Her eyes dropped back to his hand.

For one dazed second, her heart forgot how to beat properly.

She was young, not foolish.

She understood what it meant.

Then she felt a small push at her shoulder from the side.

Hermione.

Esther took a shaky step forward and looked up at Ulrich once more.

He had not withdrawn his hand.

He was still waiting, patient and still in the middle of that unique moment that already felt more unreal than anything else tonight.

Her heart began to pound so much that she thought it might burst through her ribs. Nervousness flooded her all at once, but something else came with it too, something light and bright and disbelieving.

Happiness.

Carefully, hesitantly, Esther lifted her hand and placed it in his.

The moment her small fingers touched his palm, Ulrich closed his hand around hers with surprising gentleness and turned.

Esther followed him at once, her face flushed so hot she feared everyone around them could see it.

She could not believe this was truly happening.

Not even in her most foolish innate dreams had she expected this. Ulrich did not care for dancing. He did not seem like the sort of man who would cross a ballroom simply to rescue a crying girl from humiliation. Yet he had come to her.

To her.

She walked where he led, hardly trusting her own feet, until they reached the center of the hall where the others were dancing. Only then did he stop.

Around them the music continued, though Esther suddenly heard it differently now. She could still catch the movement of skirts, the turn of shoes, the rustle of sleeves, the hush of murmurs, but all of it seemed more distant than before.
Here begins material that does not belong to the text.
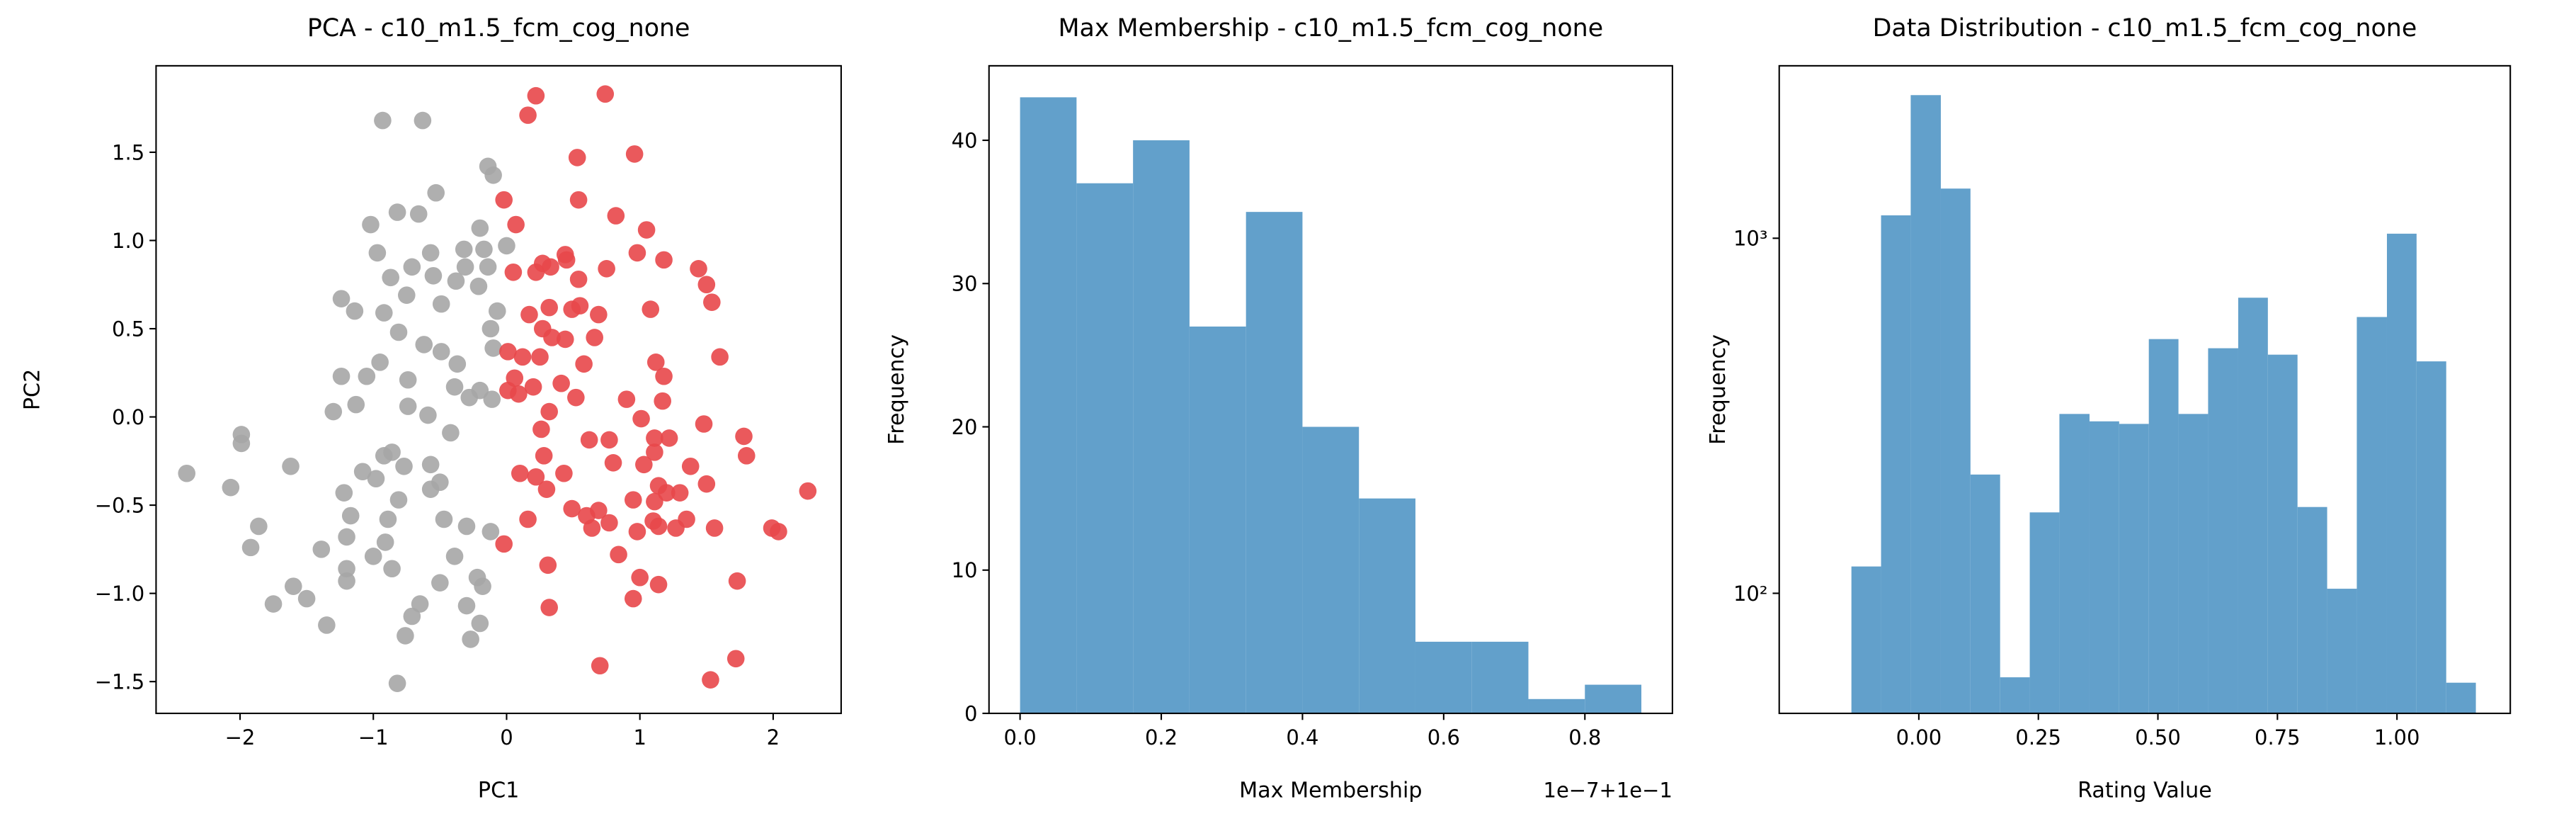 This screenshot has height=826, width=2576. Describe the element at coordinates (640, 737) in the screenshot. I see `x-tick-label: 1` at that location.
The whispers around them had not vanished; if anything, they had multiplied, but they were more restrained now, pressed low beneath surprise.

Many people were looking at them.

Esther knew it.

Her pulse only raced harder because of it.
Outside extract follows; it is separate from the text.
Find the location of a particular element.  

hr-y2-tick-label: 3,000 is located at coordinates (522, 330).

But Elana’s lessons returned to her at once, surfacing through the panic.

"Confidence and posture. Do not look like you do not belong. No matter who watches, act as though the floor was always yours."

Gathering what courage she could, Esther raised her left hand the way she had been taught. Then she rose awkwardly onto the tips of her shoes, trying to reach Ulrich’s shoulder.

She almost made it.

Almost.

The problem was ridiculous once she actually attempted it.

Ulrich was far too tall.

He stood well over six feet, broad-shouldered and immovable, while she was still only a twelve-year-old girl. The top of her head barely reached below his sternum. Even straining upward, she could not reach properly, and if she somehow managed it, keeping the position through the full dance would be hopeless.

Ulrich watched her struggle for a second and understood immediately.

Elana had clearly drilled etiquette into them without mercy, but she had likely imagined Esther dancing with boys nearer her own age. If a taller man led her, then the proper form would have to bend.

"Lower your hand," Ulrich said. "It is unnecessary if you are shorter."

Esther froze in the middle of her awkward reach.

"Hah... um... okay," she nodded quickly, her voice small with embarrassment.

She lowered her hand at once, though where to place it became a different problem entirely. When it came down near his side, her blush deepened so much it nearly stung.

Had she ever touched him like this before?

Not like this.

Not in front of everyone.

Not with his hand holding hers and his body standing this close, with the whole hall watching as though the floor itself had tilted beneath them.

Esther swallowed and tried very hard not to think about any of that.

Ulrich, mercifully, did not comment further. He only adjusted their hold, guiding her into a simpler position that she could actually maintain, one hand steadying hers, the other set carefully enough to lead without forcing.

Then, under most of the eyes, he began the first step.